Scientists may have found a cure for the deadly Ebola virus in a plant extract used in traditional African medicine, writes Clare Sansom.
The rare Ebola fever is one of the most dangerous of viral infections for which there is still no effective treatment. But results just presented at the 16th International Botanic Congress in St Louis, Missouri, suggest that a plant widely used in traditional African medicine may contain a compound that is effective against its causative agent, the Ebola virus.
Maurice Iwu, executive director of the Bio-resources Development and Conservation Programme, based in Maryland, explained that an extract derived from the seeds of Garcinia kola could inhibit this virus in cell culture at non-toxic concentrations.
Garcinia kola is a medium-sized tree that is common in central Africa. Its seeds are used as medicine throughout the region, and extracts are marketed as dietary supplements in the United States. The use of such supplements is regulated by the US Dietary Supplement and Health Education Act, which states that they should be “generally recognised as safe”.
Jim Miller, head of applied research at Missouri Botanical Garden, St Louis, says that these regulations are “infinitely easier to pass than the stringent toxicity criteria required by the FDA for the licensing of new drugs”.

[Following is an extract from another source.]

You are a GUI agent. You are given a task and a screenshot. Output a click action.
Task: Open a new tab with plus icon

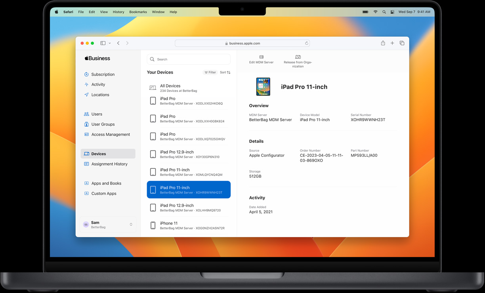pos(392,43)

Iwu and his colleagues identified Garcinia kola as a possible source of drugs using the method called Corbel (clinical observation-based ethnomedical lead). They observe traditional medical practitioners at work in order to identify herbal remedies with effective clinical outcomes. Extracts from promising plants are then tested for activity. Any fraction found to be active is further fractionated and the process repeated until an active compound can be identified. This technique is known as biological assay guided fractionation.

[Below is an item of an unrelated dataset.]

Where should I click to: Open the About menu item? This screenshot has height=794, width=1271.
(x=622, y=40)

Extracts from Garcinia kola seeds were tested against many complex viral diseases. The active compound, now known to be a biflavonoid, was found to be active against a wide range of viruses including the influenza virus.

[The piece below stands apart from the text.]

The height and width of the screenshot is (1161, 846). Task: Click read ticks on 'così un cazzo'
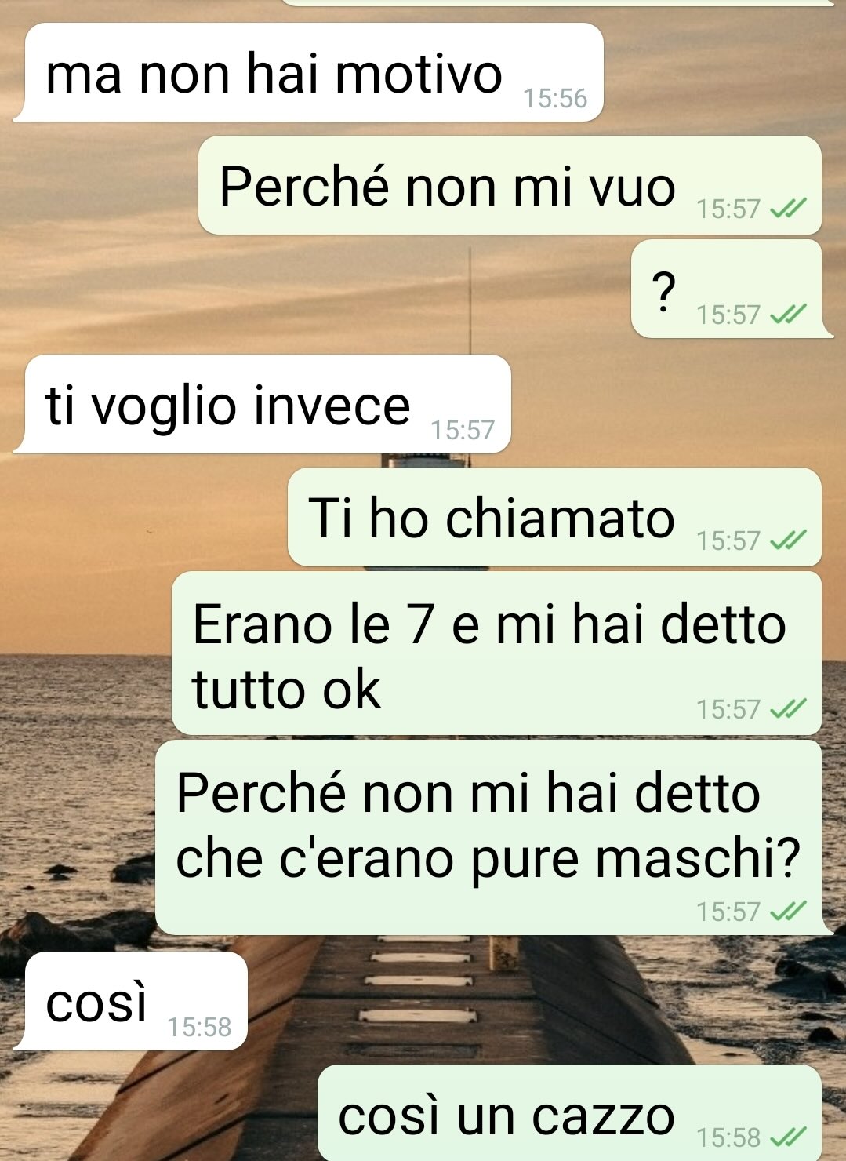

In all cases, the active concentration was less than 10 times the known minimum toxic concentration. Iwu says: “This gives us a very wide window of opportunity for drug development. We will be able to modify the effective compound with less likelihood of introducing unacceptable toxicity.”
The research is focusing on the Ebola virus because of the dangerous nature of the disease it causes. Iwu is conducting pharmacokinetic tests in preparation for animal trials using, initially, a mouse model of Ebola infection.
John Huggins, of the US Army Medical Research Institute of Infective Diseases, who conducted the in vitro tests, emphasised the preliminary nature of the work so far. “This compound has passed the first stage with flying colours, but there is still a long way to go. It may be impossible to develop it into an effective drug.”
The main barrier to the further development of this compound may be financial. Pharmaceutical companies are reluctant to invest resources in the development of drugs against extremely rare tropical diseases.
Nor does the answer lie in the public sector. Iwu explains: “This project now falls outside the scope of the NIH (the US National Institutes of Health) programmes, as it has reached the development stage. Normally a candidate drug at this stage would be expected to be taken on by one of the large companies.”
Iwu is approaching private charitable foundations. If sufficient funding is secured, and if the in vivo assays are successful, an “investigational drug” might be available for use in epidemics within two years.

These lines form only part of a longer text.